When Not to Tournament #

This approach has a real cost: engineer-time on parallel implementations, shared benchmark infrastructure, and a recombination step that requires judgment. It's not free, and it's not always warranted.

Do tournament when: The decision locks in. When interfaces, data models, or architectural patterns will be load-bearing for the next year of work, the exploration cost is cheap insurance against living with the wrong choice. The tournament earns its cost when reversibility is low: data model choices, protocol designs, architectural boundaries that downstream code will calcify around.

Don't tournament when: The decision is easily reversible in production. Feature flags and progressive rollout handle uncertainty well for user-facing behavior where production telemetry is the best evaluator. If you can ship variant A, measure it, and swap to variant B with no data migration, just ship.
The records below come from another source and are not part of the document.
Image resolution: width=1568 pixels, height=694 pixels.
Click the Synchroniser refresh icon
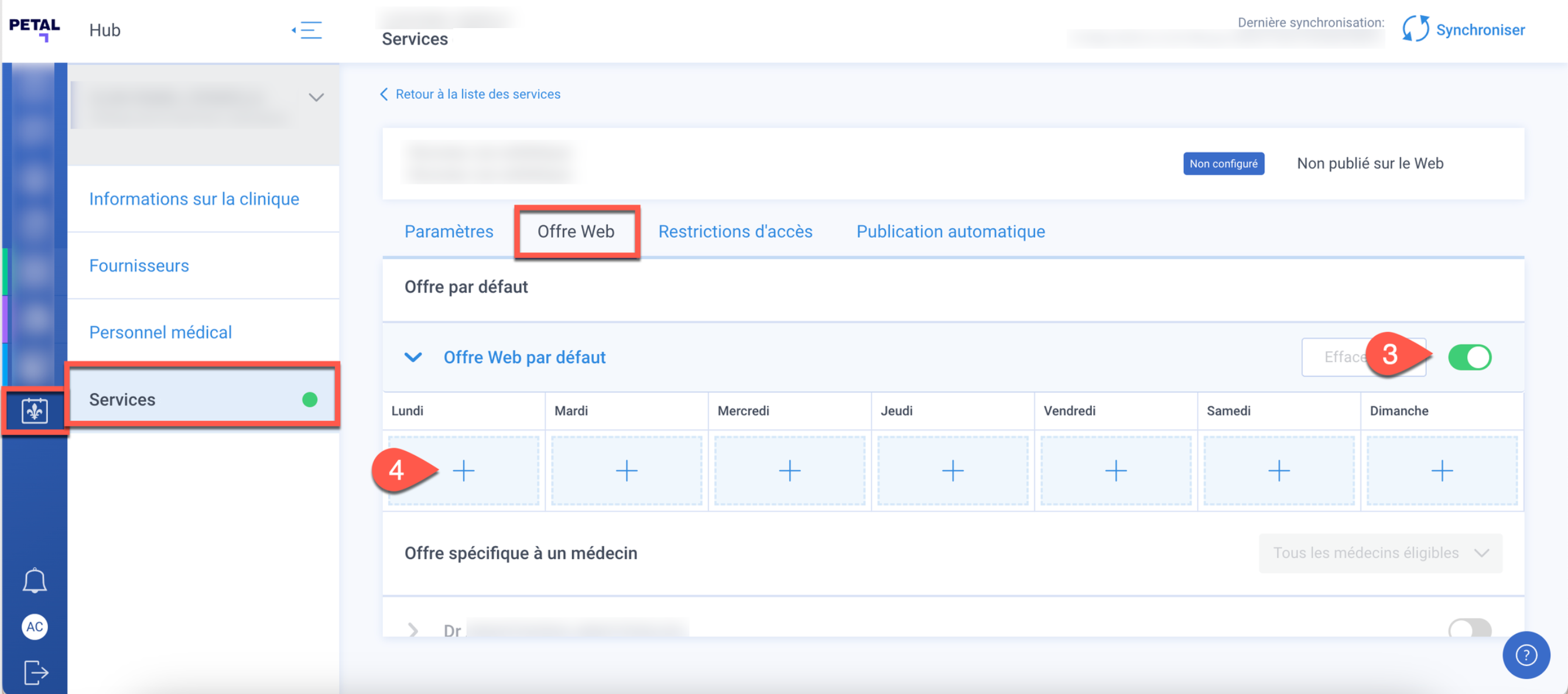(x=1415, y=29)
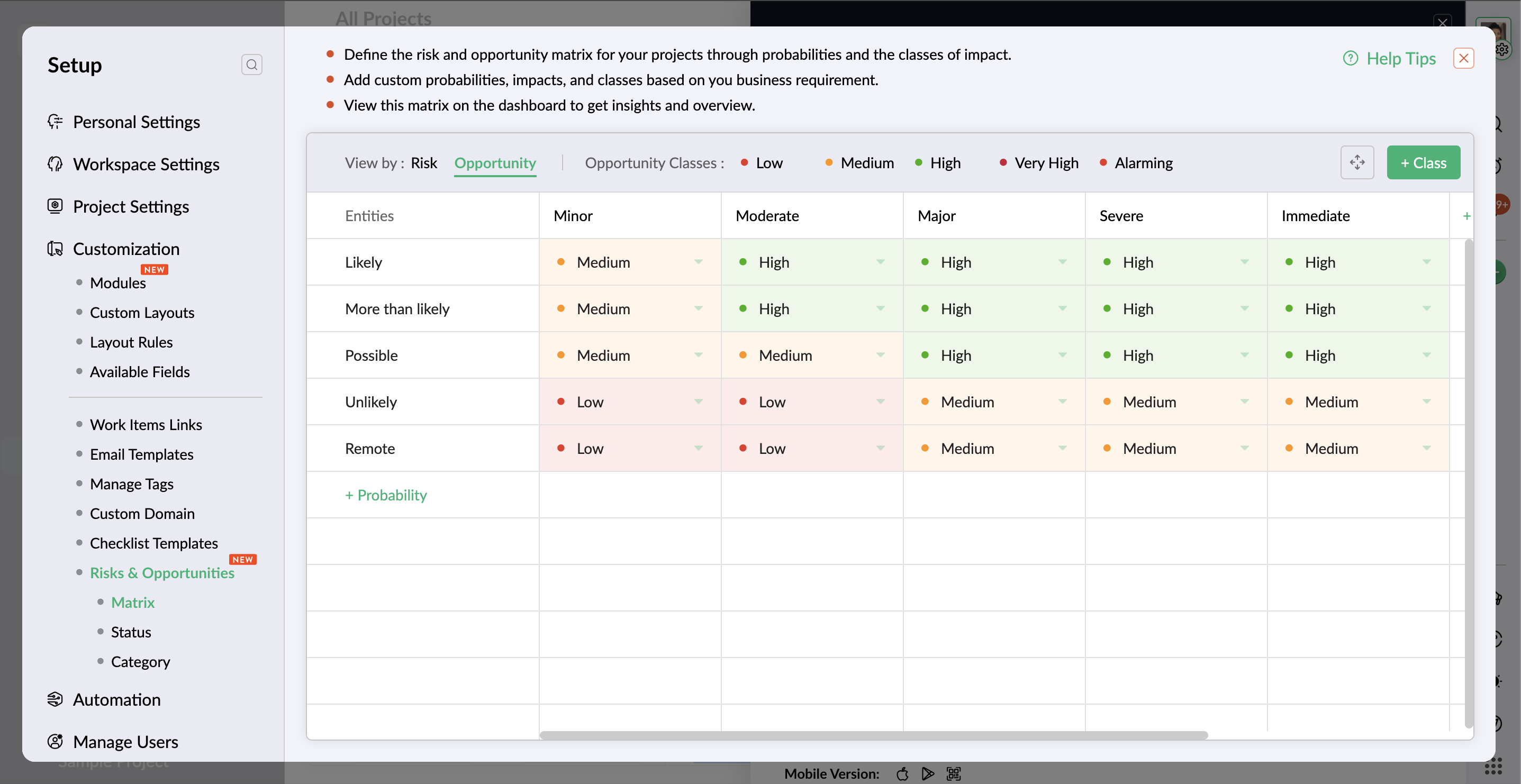Click the + Probability link

click(x=386, y=495)
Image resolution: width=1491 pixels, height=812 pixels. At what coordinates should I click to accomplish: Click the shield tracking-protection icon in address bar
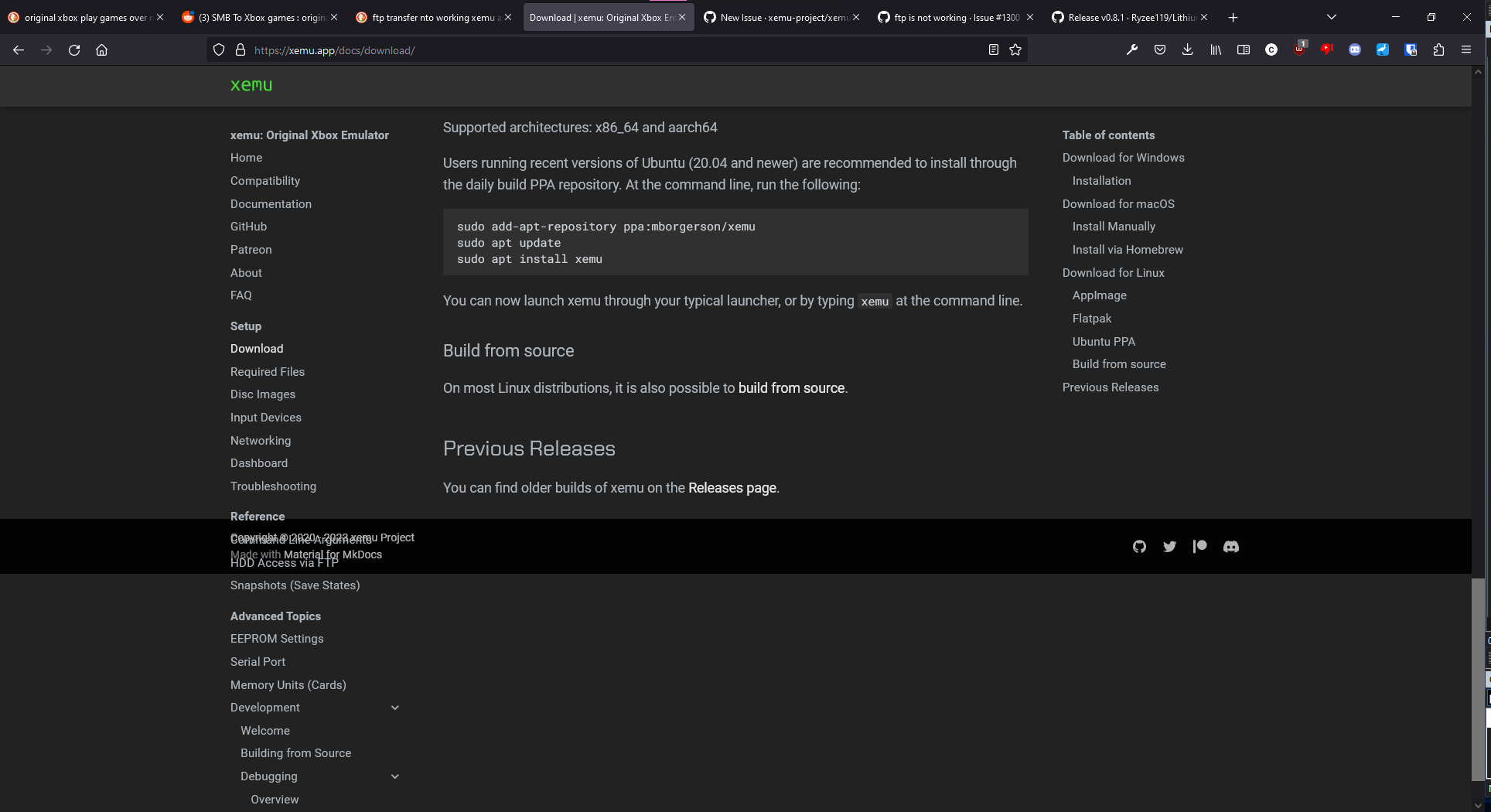219,49
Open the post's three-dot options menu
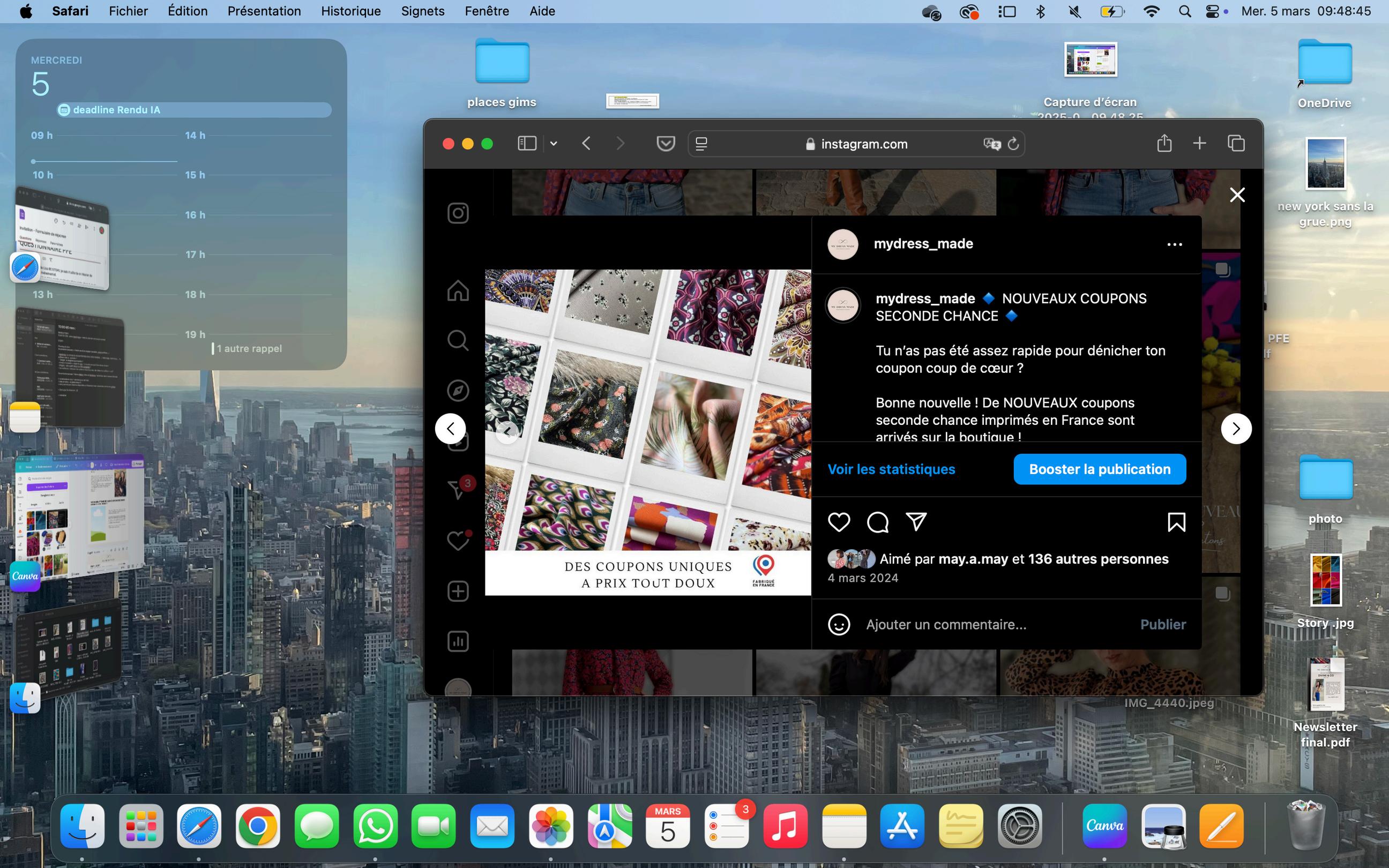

Don't tournament when: The variant space is artificial. Two engineers using the same LLM with similar prompts will converge toward similar solutions - AI has systematic biases that produce convergent architectures. Effective exploration requires human-directed differentiation: different decomposition assumptions, different foundational trade-offs. If the "variants" are cosmetically different implementations of the same idea, you've spent the time learning nothing.

Don't tournament when: You lack the evaluation infrastructure. Multiple variants without a shared benchmark just multiply the review burden. The prerequisite is criteria you can evaluate mechanically, not just taste-based "which code looks cleaner."

The Coordination Problem #

The obvious organizational objection: what prevents the final decision from becoming a political fight dressed up as a technical evaluation?

Three things help. First, the criteria are written before anyone builds. The definition of "better" shouldn't be chosen after seeing the results. This doesn't eliminate politics, but it makes post-hoc rationalization harder. Second, the comparison should be as mechanical as possible: benchmark numbers, behavioral diffs, not subjective code review. "Variant A sustains 48k/s, variant B drops at 35k" is harder to argue with than "Variant A is more elegant." Third, the expectation should be recombination, not winner-take-all. When engineers know the likely outcome is "we'll take the topology from yours and the buffering from mine," the dynamic shifts from competition to collaborative exploration.

This won't work in every team culture. Teams with strong individual ownership norms or engineer evaluation tied to "their" code shipping will resist. The approach requires a culture where building something that gets recombined or discarded is valued as contribution, not failure. That's a real organizational constraint, one that can't be solved with process alone.

The Shift #

Code was never primarily expensive in dollars. It was expensive in commitment: the moment decisions froze into something hard to unwind.

The old process wasn't broken. It was rational given the cost of implementation. When generation gets cheap, decisions stop freezing at implementation. They freeze at integration, where code connects to production systems, real data, and real users. The scarce skill shifts from production to judgment.

When the next design discussion stalls, write the criteria. Split the approaches. Build both. Compare against what you defined before you started. Keep what the evidence supports. Let the artifacts argue instead of the people.